Analysts have pointed to the popularity of Mr Adenan as the primary factor which led to BN’s success. In 2011, BN’s poor performance was mainly due to Sarawakians’ unhappiness with then Chief Minister Abdul Taib Mahmud, whose three-decade control of the state had been dogged by controversies. This allowed the opposition Democratic Action Party to garner support from Chinese voters to win 12 seats out of 71 seats. In this election, the party could only retain seven seats out of 82. Chinese votes have been fragmented, with some swinging over in support of BN and Mr Adenan. Divisions within the opposition at the national level also played out in Sarawak. For instance, there were several seats which saw three-corner fights between BN, DAP and the opposition Parti Keadilan Rakyat (PKR).

IMPACT ON MALAYSIAN POLITICS

For certain, BN’s victory in Sarawak means its “fix-deposit” or sure-win status remains intact. So crucial is this victory that the federal government has one less issue to focus on. Nonetheless, this is by no means a guarantee that BN can retain power at the federal level. The mood in Peninsular Malaysia remains hostile to the government, even as the 1MDB issue is still being resolved.

The government has to address public unhappiness over rising cost of living resulting from the Goods and Service Tax. Although unlikely, the opposition could still pose a threat to the government.

Furthermore, this victory for BN Sarawak is by no means a blessing for the coalition. In Malaysian political history, a huge electoral victory could be a bane after all. In 2004, BN secured its largest ever electoral victory by winning almost 90 per cent of parliamentary seats in federal parliament. Four years later, it suffered one of the worsts electoral performance, losing control of five states to the opposition. Similarly, with BN’s victory in Sarawak this time, there is a lot of hope for the Adenan government to carry out reforms. What will be more troubling for the federal government is the greater call for Sarawak exceptionalism. Campaigns such as ‘Sarawak for Sarawakians’ could potentially pit the state government against the federal government. Running on a highly populist campaign could pose problems for the state government, especially if it cannot deliver its promises. So fluid is Sarawak politics that some coalition parties could switch allegiance to the opposition.
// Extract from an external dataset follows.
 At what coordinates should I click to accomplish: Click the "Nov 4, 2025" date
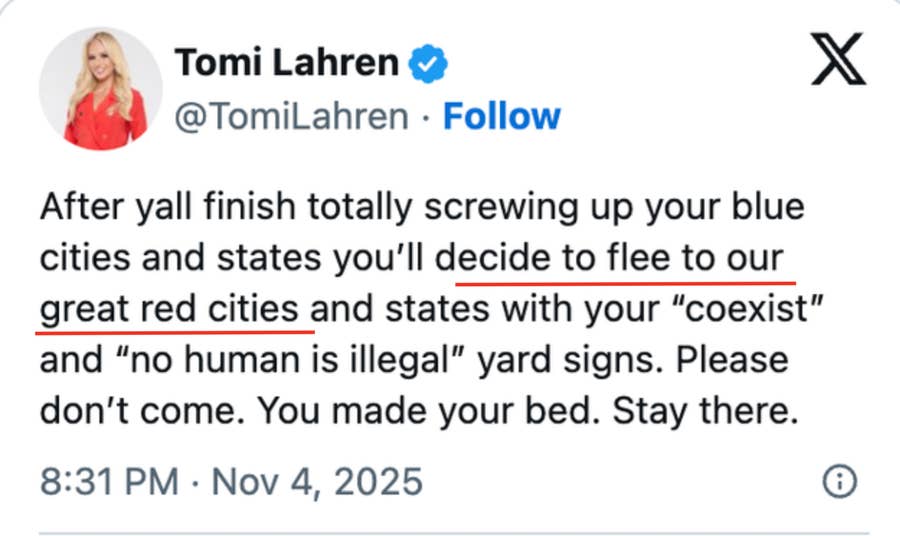(318, 483)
So far Mr Adenan has been successful in lobbying for greater Sarawak autonomy, such as establishing English to become the state’s official language of administration alongside Bahasa Malaysia. He also gained the trust of Chinese voters by dispelling the notion that they are immigrants (pendatang). But more issues could crop up in the next two years: such as more revenue from oil, greater recognition for Chinese schools, and the rise of Islamisation. It would be a challenge for the federal government to accede to all the demands made by Sarawak politicians, including more seats in the Cabinet.

ABOUT THE AUTHOR:

Dr Norshahril Saat is Fellow at ISEAS-Yusof Ishak Institute. He researches on Indonesia and Malaysia politics.